**DATASET CONTENT:**
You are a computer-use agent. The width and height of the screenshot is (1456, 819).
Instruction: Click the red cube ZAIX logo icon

---

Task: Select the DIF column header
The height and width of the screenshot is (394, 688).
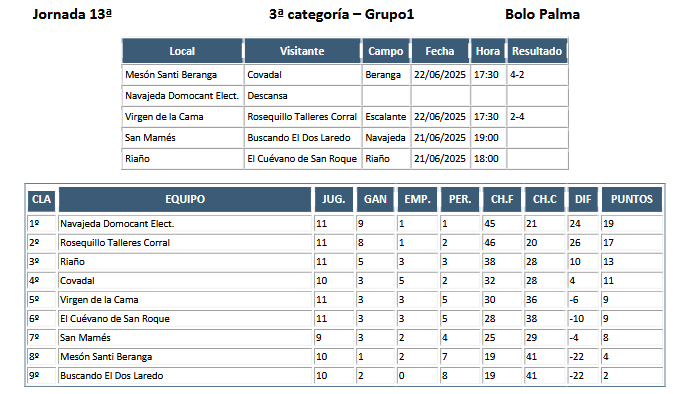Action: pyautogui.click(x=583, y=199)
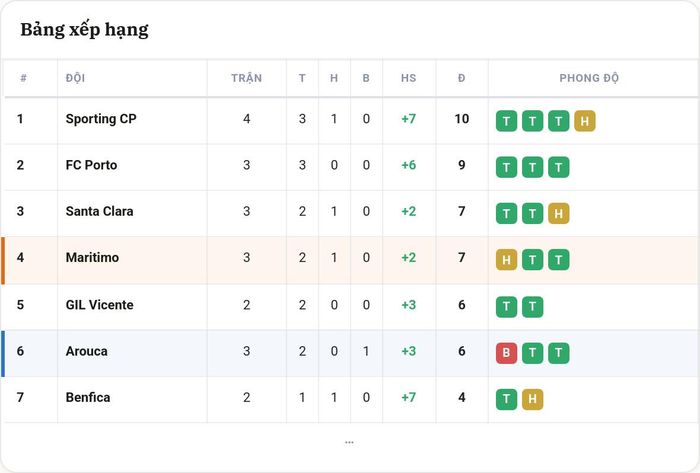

**YOUR TASK:**
In the listing above, locate the line containing "You are a computer-use" and the line containing "Instruction: Click the". Transcribe those two lines and everything between them, exactly as written.

**RESPONSE BOX:**
You are a computer-use agent. The width and height of the screenshot is (1456, 819).
Instruction: Click the red cube ZAIX logo icon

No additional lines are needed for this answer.